Authorities deny such a deal. A local elder, requesting anonymity, says Zahir, a former Afghan Taliban leader living in Chitral, played an important role in the release of Lerunis.

Nuristan, Afghanistan’s north-eastern province, is considered a stronghold of the Afghan Taliban. “Afghan Taliban govern the area. The Taliban Shura appointed Sheikh Dost Muhammad as a shadow governor of the province,” says Ali Afzal, a member of the local Sheikh tribe. Sheikhan tribesmen live in both Nuristan and Chitral and therefore Chitralis blame the locals for extending assistance to Nuristani Taliban in Chitral.

Some media reports also suggest that head of TTP Swat, Maulana Fazlullah, is hiding in Nuristan. Few months ago Afghan officials claimed Fazlullah had been killed in the Barg-e-Matal area of Nuristan but later Mufti Munibullah, head of Afghan Taliban in Nuristan, denied such reports. Faqir Muhammad, the TTP leader in Bajour agency, also said that Fazlullah could be in Nuristan because the Taliban have been moving back and forth along the Pakistan-Afghan border.

In an interview with BBC in November last year, Fazlullah said he had escaped to Afghanistan after a Pakistani military offensive against the Taliban in his Swat Valley stronghold in April last year.

Local political analysts are of view that Chitral has been steadily becoming more conservative and the influence of religious political parties has been on the rise. A development expert, who wished not to be named due to security reasons, confirmed the presence of both Malakand and Nuristan Taliban militants in the valley, and said these militants are also fanning sectarian violence in neighbouring Gilgit. He recalled that offices of the Agha Khan Rural Support Programme (AKRSP), sponsored by Ismaili leader Prince Karim Agha Khan, were attacked by religious extremists in late 2004 while two workers of AKRSP were killed in December 2004.

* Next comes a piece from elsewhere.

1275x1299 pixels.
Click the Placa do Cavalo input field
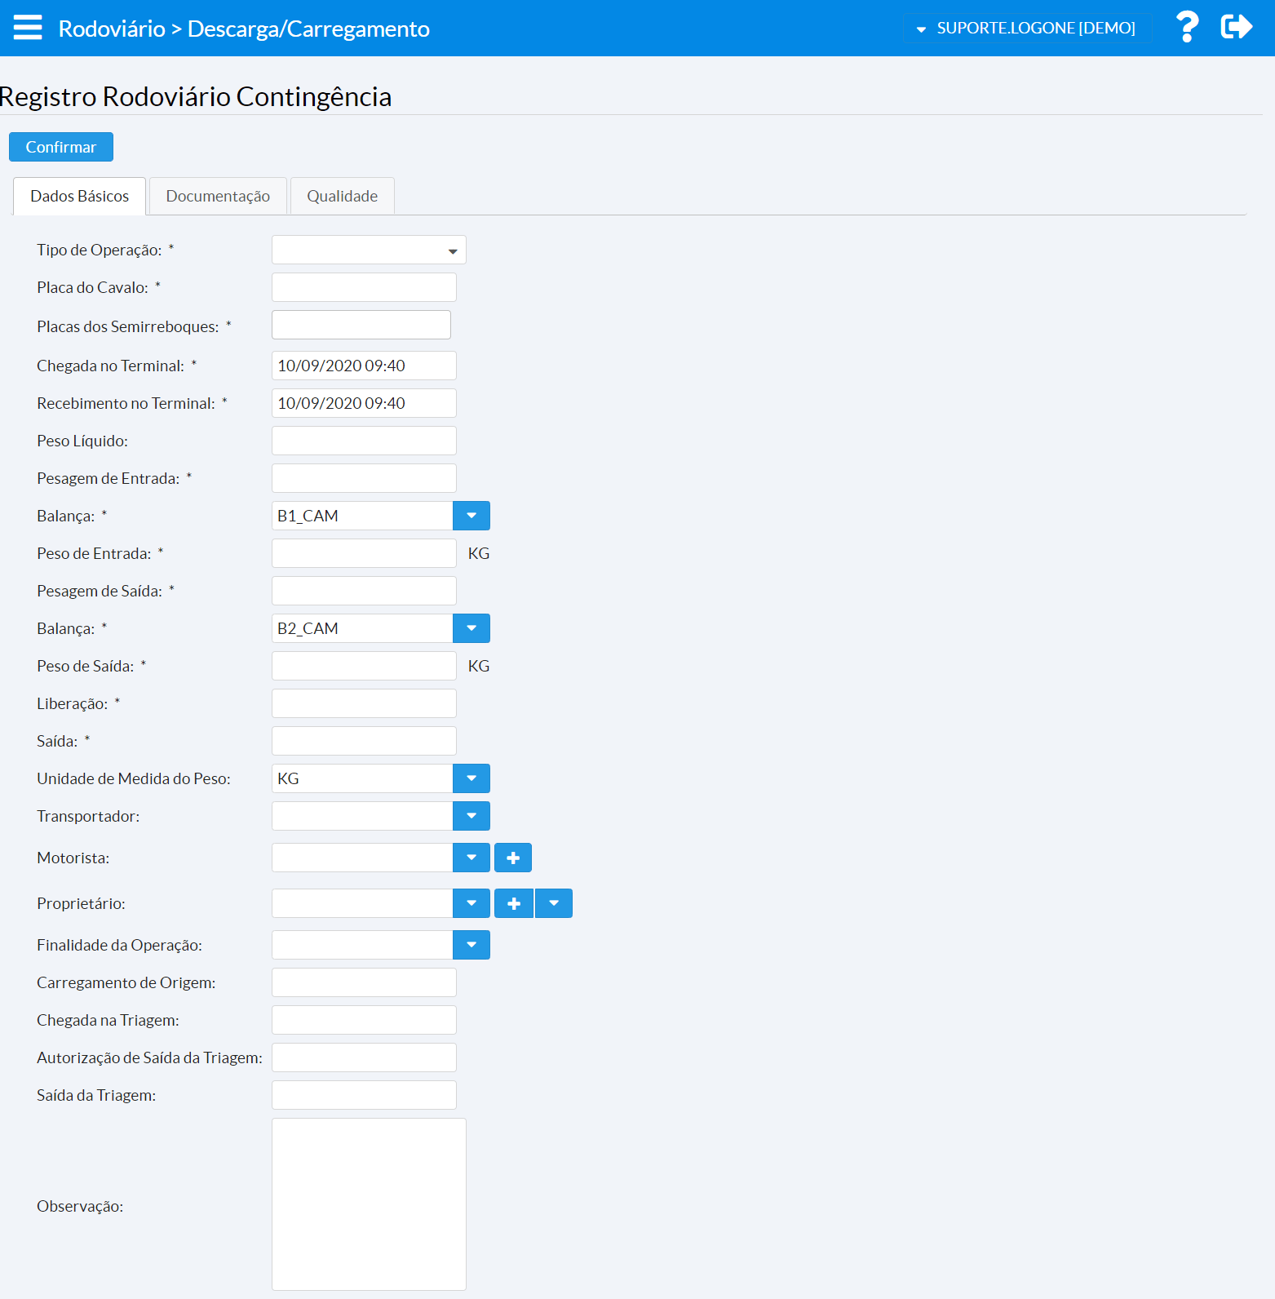tap(364, 288)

Consequently, the relations between Sunnis (that constitute 65 percent of the Chitral population) and Ismaili Shias (35 percent) have become strained because of the influence of religious radical groups in the district. A small portion of the non-Muslim Kalash community, famous for its traditional dances and beautiful dress, are based in the south of the district.

Shehzada Mahiuddin, member of National Assembly elected from the district, admits Chitral has felt the effects of insurgency going on in Afghanistan. “In a bid to stop the incursions by the Afghan Taliban, we (the local government) are sending a local tribal jirga to Nuristan to meet the Taliban leadership,” he says, adding that contingents of paramilitary forces and police have been deployed at the borders and all the entry and exit point along the Pak-Afghan border following the incidents of incursion of Afghan Taliban.

The writer is an independent journalist and works on militancy, development and human rights.